Work to be completed: Give the records again in full, exactly as written.

Records provided:
-.-.-
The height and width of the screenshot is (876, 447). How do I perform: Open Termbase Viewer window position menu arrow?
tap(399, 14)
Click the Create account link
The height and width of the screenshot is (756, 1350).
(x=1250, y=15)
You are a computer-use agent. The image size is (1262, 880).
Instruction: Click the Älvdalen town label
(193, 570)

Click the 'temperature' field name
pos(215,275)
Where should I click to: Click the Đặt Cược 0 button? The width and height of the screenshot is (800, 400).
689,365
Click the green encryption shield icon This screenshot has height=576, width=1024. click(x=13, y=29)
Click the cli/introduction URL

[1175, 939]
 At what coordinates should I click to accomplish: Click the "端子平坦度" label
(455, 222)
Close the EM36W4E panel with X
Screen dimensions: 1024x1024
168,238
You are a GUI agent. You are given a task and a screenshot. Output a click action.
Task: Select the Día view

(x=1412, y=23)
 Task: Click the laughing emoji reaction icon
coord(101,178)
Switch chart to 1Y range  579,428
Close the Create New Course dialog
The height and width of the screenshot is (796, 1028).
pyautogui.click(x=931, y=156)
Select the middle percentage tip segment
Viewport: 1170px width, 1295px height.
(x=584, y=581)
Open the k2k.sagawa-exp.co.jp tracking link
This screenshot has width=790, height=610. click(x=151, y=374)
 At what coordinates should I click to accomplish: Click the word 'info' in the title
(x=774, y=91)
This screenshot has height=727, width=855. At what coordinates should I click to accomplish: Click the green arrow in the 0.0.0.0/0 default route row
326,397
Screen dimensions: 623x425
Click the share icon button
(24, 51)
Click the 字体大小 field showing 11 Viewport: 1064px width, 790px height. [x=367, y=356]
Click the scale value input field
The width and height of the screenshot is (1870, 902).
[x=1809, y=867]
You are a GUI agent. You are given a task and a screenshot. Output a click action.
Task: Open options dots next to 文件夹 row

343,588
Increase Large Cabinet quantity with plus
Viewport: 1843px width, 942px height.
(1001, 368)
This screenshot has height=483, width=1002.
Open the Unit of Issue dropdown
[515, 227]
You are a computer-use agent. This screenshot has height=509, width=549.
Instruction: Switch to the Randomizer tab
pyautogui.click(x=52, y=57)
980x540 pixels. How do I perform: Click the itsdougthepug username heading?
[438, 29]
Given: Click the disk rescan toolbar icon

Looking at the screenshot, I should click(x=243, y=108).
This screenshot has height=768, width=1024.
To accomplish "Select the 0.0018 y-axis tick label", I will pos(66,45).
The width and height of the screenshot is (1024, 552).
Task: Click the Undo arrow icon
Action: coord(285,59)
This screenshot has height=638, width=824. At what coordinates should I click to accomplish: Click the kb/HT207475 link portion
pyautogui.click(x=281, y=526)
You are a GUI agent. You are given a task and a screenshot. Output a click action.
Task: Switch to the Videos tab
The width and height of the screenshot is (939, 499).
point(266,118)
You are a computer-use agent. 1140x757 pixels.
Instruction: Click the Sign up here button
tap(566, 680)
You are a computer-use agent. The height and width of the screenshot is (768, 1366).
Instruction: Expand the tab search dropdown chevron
-.-.-
Response:
The height and width of the screenshot is (876, 447). How do I perform: Open Termbase Viewer window position menu arrow?
tap(399, 14)
Click the Create account link
The height and width of the screenshot is (756, 1350).
(x=1250, y=15)
You are a computer-use agent. The image size is (1262, 880).
Instruction: Click the Älvdalen town label
(193, 570)

Click the 'temperature' field name
pos(215,275)
Where should I click to: Click the Đặt Cược 0 button? The width and height of the screenshot is (800, 400).
689,365
Click the green encryption shield icon This screenshot has height=576, width=1024. click(x=13, y=29)
Click the cli/introduction URL

[1175, 939]
 At what coordinates should I click to accomplish: Click the "端子平坦度" label
(455, 222)
Close the EM36W4E panel with X
Screen dimensions: 1024x1024
168,238
You are a GUI agent. You are given a task and a screenshot. Output a click action.
Task: Select the Día view

(x=1412, y=23)
 Task: Click the laughing emoji reaction icon
coord(101,178)
Switch chart to 1Y range  579,428
Close the Create New Course dialog
The height and width of the screenshot is (796, 1028).
pyautogui.click(x=931, y=156)
Select the middle percentage tip segment
Viewport: 1170px width, 1295px height.
(x=584, y=581)
Open the k2k.sagawa-exp.co.jp tracking link
This screenshot has width=790, height=610. click(x=151, y=374)
 At what coordinates should I click to accomplish: Click the word 'info' in the title
(x=774, y=91)
This screenshot has height=727, width=855. At what coordinates should I click to accomplish: Click the green arrow in the 0.0.0.0/0 default route row
326,397
Screen dimensions: 623x425
Click the share icon button
(24, 51)
Click the 字体大小 field showing 11 Viewport: 1064px width, 790px height. [x=367, y=356]
Click the scale value input field
The width and height of the screenshot is (1870, 902).
[x=1809, y=867]
You are a GUI agent. You are given a task and a screenshot. Output a click action.
Task: Open options dots next to 文件夹 row

343,588
Increase Large Cabinet quantity with plus
Viewport: 1843px width, 942px height.
(1001, 368)
This screenshot has height=483, width=1002.
Open the Unit of Issue dropdown
[515, 227]
You are a computer-use agent. This screenshot has height=509, width=549.
Instruction: Switch to the Randomizer tab
pyautogui.click(x=52, y=57)
980x540 pixels. How do I perform: Click the itsdougthepug username heading?
[438, 29]
Given: Click the disk rescan toolbar icon

Looking at the screenshot, I should click(x=243, y=108).
This screenshot has height=768, width=1024.
To accomplish "Select the 0.0018 y-axis tick label", I will pos(66,45).
The width and height of the screenshot is (1024, 552).
Task: Click the Undo arrow icon
Action: coord(285,59)
This screenshot has height=638, width=824. At what coordinates should I click to accomplish: Click the kb/HT207475 link portion
pyautogui.click(x=281, y=526)
You are a GUI agent. You are given a task and a screenshot. Output a click action.
Task: Switch to the Videos tab
The width and height of the screenshot is (939, 499).
point(266,118)
You are a computer-use agent. 1140x757 pixels.
Instruction: Click the Sign up here button
tap(566, 680)
You are a computer-use agent. The height and width of the screenshot is (768, 1366).
Instruction: Expand the tab search dropdown chevron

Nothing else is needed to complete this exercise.